- [About this task]: The lines to be copied are those below that contain "list".

- [Records provided]:
--- START ---
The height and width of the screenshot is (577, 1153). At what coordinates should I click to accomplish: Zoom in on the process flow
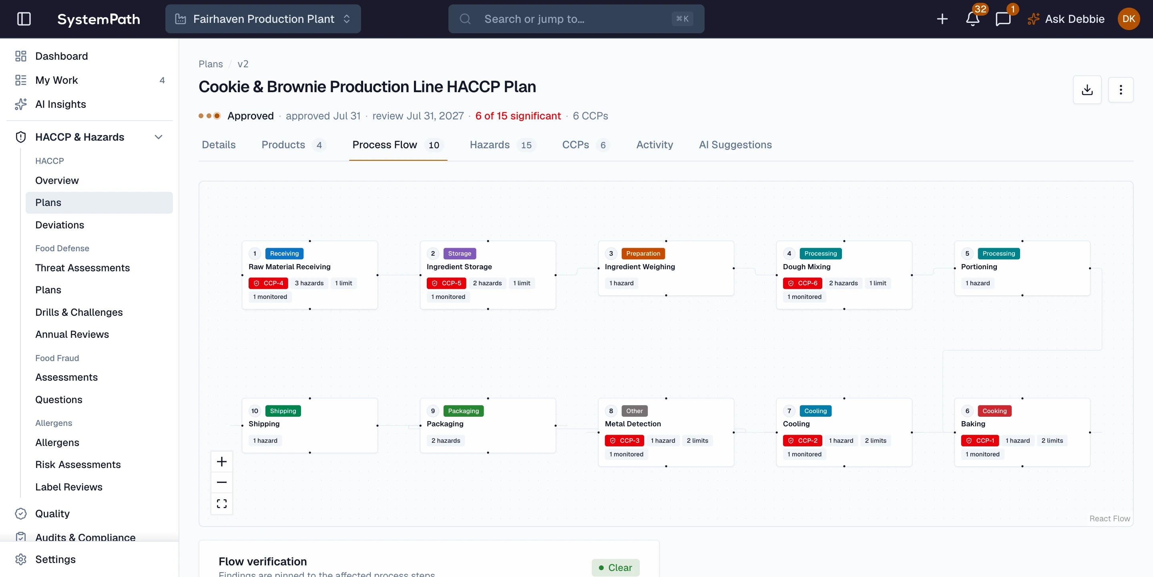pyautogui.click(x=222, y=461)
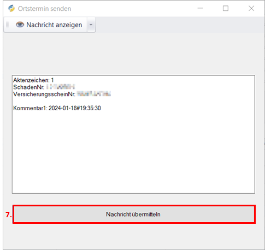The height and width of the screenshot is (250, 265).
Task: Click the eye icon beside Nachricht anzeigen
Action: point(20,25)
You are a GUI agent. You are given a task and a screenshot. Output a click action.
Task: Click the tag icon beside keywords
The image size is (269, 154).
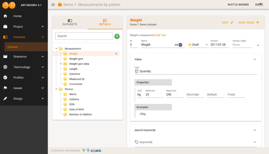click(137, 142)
--- END ---
--- START ---
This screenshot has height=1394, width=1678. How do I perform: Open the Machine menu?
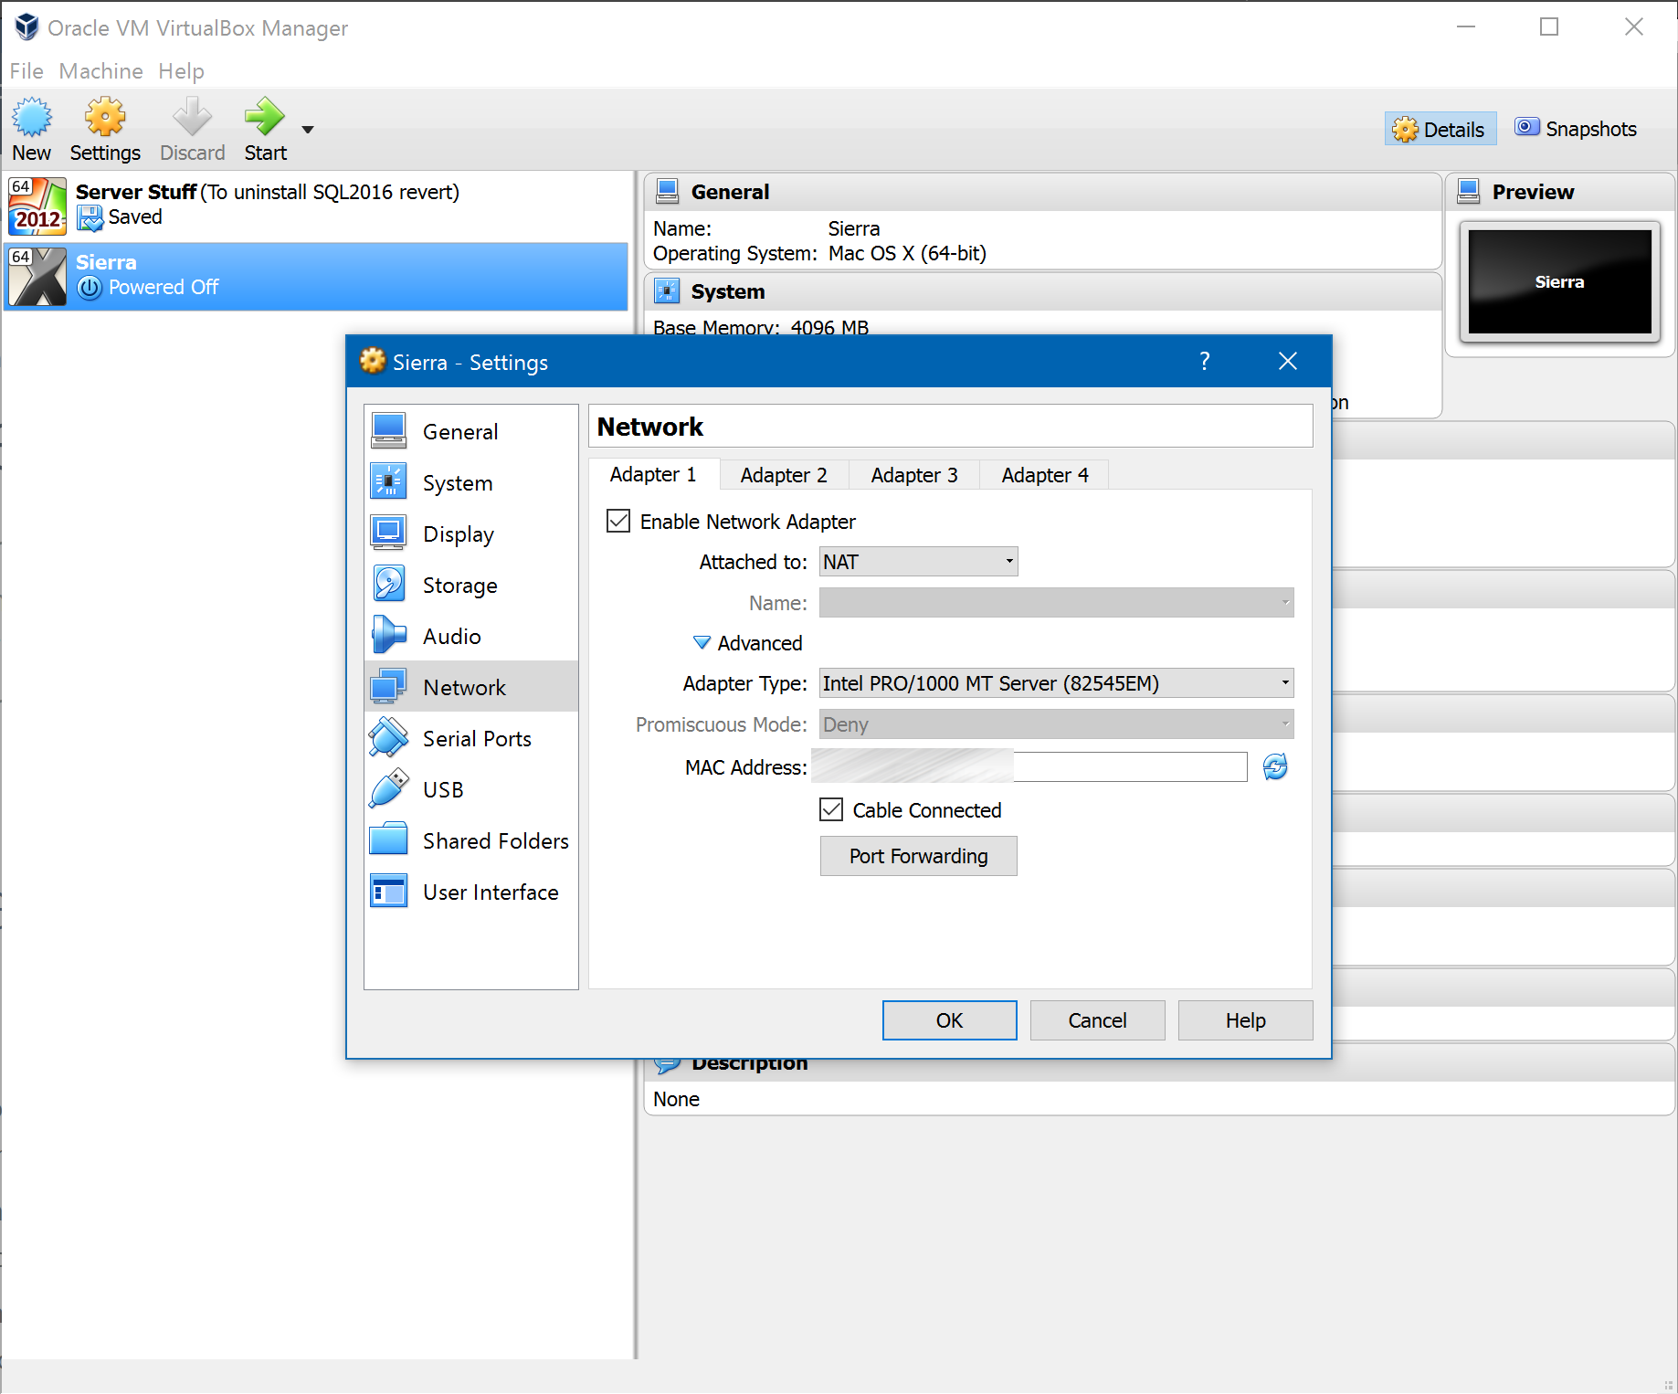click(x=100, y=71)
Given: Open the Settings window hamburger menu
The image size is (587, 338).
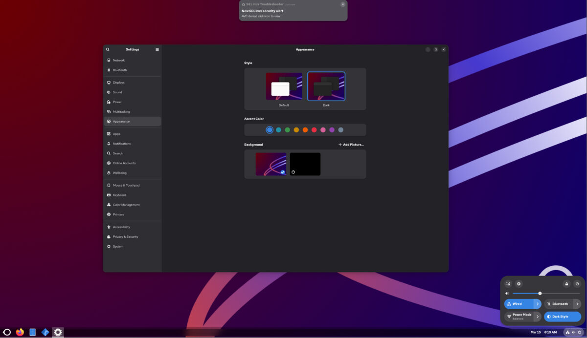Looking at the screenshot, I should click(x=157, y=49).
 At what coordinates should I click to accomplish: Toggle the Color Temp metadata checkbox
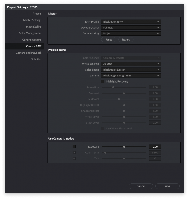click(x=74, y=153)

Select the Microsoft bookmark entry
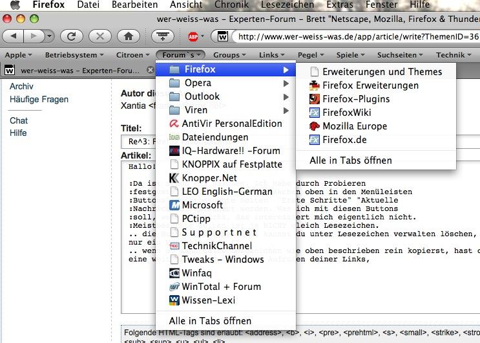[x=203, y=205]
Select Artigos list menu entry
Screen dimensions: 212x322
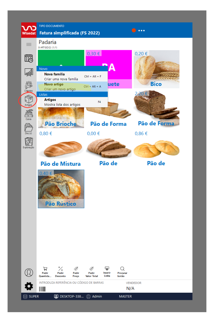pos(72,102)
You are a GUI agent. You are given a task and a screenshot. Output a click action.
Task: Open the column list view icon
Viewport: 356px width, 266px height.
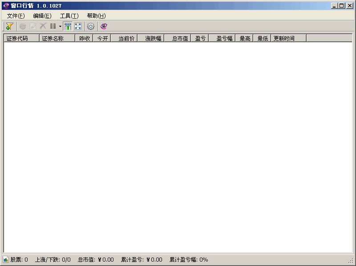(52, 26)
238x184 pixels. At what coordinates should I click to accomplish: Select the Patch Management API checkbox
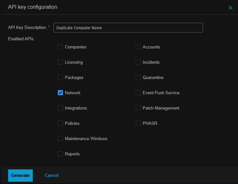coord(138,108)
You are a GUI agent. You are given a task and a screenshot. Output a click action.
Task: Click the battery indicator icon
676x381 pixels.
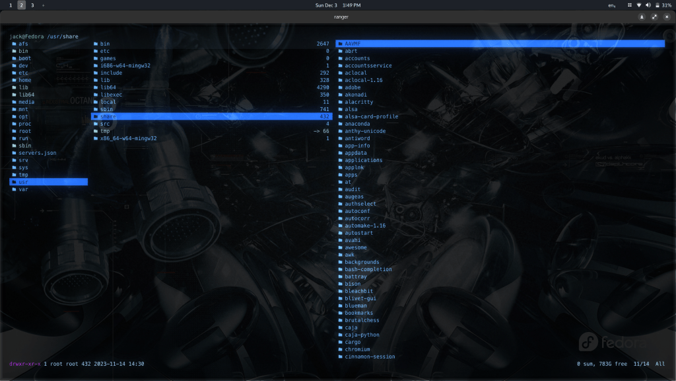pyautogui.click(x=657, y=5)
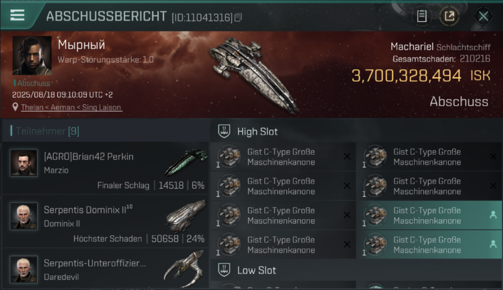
--- END ---
- [Solution to this exercise]:
Select Artigos list menu entry
Task: Open the column list view icon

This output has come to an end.